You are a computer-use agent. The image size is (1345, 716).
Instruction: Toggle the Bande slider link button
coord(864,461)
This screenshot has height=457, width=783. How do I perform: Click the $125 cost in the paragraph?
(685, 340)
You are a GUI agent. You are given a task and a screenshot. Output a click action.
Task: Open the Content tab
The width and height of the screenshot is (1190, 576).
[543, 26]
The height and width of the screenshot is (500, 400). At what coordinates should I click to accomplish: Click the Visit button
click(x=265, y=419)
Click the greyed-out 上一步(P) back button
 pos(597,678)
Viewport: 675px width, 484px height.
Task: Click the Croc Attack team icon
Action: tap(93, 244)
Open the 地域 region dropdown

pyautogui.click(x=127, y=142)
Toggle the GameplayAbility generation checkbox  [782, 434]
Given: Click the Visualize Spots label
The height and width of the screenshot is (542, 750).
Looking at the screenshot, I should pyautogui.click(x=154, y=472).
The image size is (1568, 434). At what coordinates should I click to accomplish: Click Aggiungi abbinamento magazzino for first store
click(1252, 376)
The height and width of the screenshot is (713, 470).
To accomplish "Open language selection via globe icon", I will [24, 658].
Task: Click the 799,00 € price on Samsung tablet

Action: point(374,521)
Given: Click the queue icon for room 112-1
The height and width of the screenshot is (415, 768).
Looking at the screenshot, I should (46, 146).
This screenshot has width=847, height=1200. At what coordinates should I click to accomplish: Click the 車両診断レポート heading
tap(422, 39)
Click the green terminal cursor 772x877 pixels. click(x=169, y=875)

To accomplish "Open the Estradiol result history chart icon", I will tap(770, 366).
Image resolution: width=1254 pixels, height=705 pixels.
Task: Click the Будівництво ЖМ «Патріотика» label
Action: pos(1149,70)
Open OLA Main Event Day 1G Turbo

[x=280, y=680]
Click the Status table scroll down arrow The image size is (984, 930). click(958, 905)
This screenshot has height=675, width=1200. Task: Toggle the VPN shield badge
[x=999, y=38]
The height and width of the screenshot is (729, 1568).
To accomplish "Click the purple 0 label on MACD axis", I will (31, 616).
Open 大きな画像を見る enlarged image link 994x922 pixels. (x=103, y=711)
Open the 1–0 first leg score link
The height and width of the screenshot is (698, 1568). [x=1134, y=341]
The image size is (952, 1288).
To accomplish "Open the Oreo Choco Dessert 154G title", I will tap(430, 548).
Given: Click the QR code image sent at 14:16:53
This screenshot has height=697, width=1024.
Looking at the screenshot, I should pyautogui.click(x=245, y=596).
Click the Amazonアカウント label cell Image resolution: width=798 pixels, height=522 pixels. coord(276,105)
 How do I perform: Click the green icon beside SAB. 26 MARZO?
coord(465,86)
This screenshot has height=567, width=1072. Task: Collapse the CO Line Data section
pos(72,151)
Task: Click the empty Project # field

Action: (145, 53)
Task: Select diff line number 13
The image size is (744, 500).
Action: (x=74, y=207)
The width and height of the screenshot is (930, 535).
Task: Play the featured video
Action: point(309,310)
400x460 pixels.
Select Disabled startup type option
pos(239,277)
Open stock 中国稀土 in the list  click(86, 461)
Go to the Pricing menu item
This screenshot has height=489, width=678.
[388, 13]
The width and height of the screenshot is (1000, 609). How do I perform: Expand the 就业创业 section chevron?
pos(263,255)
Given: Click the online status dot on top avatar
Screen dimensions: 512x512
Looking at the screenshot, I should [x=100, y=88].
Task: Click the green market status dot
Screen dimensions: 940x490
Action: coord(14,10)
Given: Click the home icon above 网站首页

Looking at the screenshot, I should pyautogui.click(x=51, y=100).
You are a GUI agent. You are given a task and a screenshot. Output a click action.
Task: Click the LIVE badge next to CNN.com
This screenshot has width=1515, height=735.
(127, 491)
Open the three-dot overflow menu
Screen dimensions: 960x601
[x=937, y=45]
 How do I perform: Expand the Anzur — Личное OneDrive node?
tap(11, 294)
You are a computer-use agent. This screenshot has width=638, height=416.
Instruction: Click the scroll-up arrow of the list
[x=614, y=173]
+ + +
-- Exercise goal --
All of the entries above need to be reproduced exactly.

-- Result --
You are a computer-use agent. The image size is (1345, 716).
Instruction: Toggle the Bande slider link button
coord(864,461)
This screenshot has height=457, width=783. How do I perform: Click the $125 cost in the paragraph?
(685, 340)
You are a GUI agent. You are given a task and a screenshot. Output a click action.
Task: Open the Content tab
The width and height of the screenshot is (1190, 576).
[543, 26]
The height and width of the screenshot is (500, 400). At what coordinates should I click to accomplish: Click the Visit button
click(x=265, y=419)
Click the greyed-out 上一步(P) back button
 pos(597,678)
Viewport: 675px width, 484px height.
Task: Click the Croc Attack team icon
Action: tap(93, 244)
Open the 地域 region dropdown

pyautogui.click(x=127, y=142)
Toggle the GameplayAbility generation checkbox  [782, 434]
Given: Click the Visualize Spots label
The height and width of the screenshot is (542, 750).
Looking at the screenshot, I should pyautogui.click(x=154, y=472).
The image size is (1568, 434). At what coordinates should I click to accomplish: Click Aggiungi abbinamento magazzino for first store
click(1252, 376)
The height and width of the screenshot is (713, 470).
To accomplish "Open language selection via globe icon", I will [24, 658].
Task: Click the 799,00 € price on Samsung tablet

Action: point(374,521)
Given: Click the queue icon for room 112-1
The height and width of the screenshot is (415, 768).
Looking at the screenshot, I should (46, 146).
This screenshot has width=847, height=1200. At what coordinates should I click to accomplish: Click the 車両診断レポート heading
tap(422, 39)
Click the green terminal cursor 772x877 pixels. click(x=169, y=875)

To accomplish "Open the Estradiol result history chart icon", I will tap(770, 366).
Image resolution: width=1254 pixels, height=705 pixels.
Task: Click the Будівництво ЖМ «Патріотика» label
Action: pos(1149,70)
Open OLA Main Event Day 1G Turbo

[x=280, y=680]
Click the Status table scroll down arrow The image size is (984, 930). click(958, 905)
This screenshot has height=675, width=1200. Task: Toggle the VPN shield badge
[x=999, y=38]
The height and width of the screenshot is (729, 1568).
To accomplish "Click the purple 0 label on MACD axis", I will (31, 616).
Open 大きな画像を見る enlarged image link 994x922 pixels. (x=103, y=711)
Open the 1–0 first leg score link
The height and width of the screenshot is (698, 1568). [x=1134, y=341]
The image size is (952, 1288).
To accomplish "Open the Oreo Choco Dessert 154G title", I will tap(430, 548).
Given: Click the QR code image sent at 14:16:53
This screenshot has height=697, width=1024.
Looking at the screenshot, I should pyautogui.click(x=245, y=596).
Click the Amazonアカウント label cell Image resolution: width=798 pixels, height=522 pixels. coord(276,105)
 How do I perform: Click the green icon beside SAB. 26 MARZO?
coord(465,86)
This screenshot has height=567, width=1072. Task: Collapse the CO Line Data section
pos(72,151)
Task: Click the empty Project # field

Action: (145, 53)
Task: Select diff line number 13
The image size is (744, 500).
Action: (x=74, y=207)
The width and height of the screenshot is (930, 535).
Task: Play the featured video
Action: point(309,310)
400x460 pixels.
Select Disabled startup type option
pos(239,277)
Open stock 中国稀土 in the list  click(86, 461)
Go to the Pricing menu item
This screenshot has height=489, width=678.
[388, 13]
The width and height of the screenshot is (1000, 609). How do I perform: Expand the 就业创业 section chevron?
pos(263,255)
Given: Click the online status dot on top avatar
Screen dimensions: 512x512
Looking at the screenshot, I should [x=100, y=88].
Task: Click the green market status dot
Screen dimensions: 940x490
Action: coord(14,10)
Given: Click the home icon above 网站首页

Looking at the screenshot, I should pyautogui.click(x=51, y=100).
You are a GUI agent. You are given a task and a screenshot. Output a click action.
Task: Click the LIVE badge next to CNN.com
This screenshot has width=1515, height=735.
(127, 491)
Open the three-dot overflow menu
Screen dimensions: 960x601
[x=937, y=45]
 How do I perform: Expand the Anzur — Личное OneDrive node?
tap(11, 294)
You are a computer-use agent. This screenshot has width=638, height=416.
Instruction: Click the scroll-up arrow of the list
[x=614, y=173]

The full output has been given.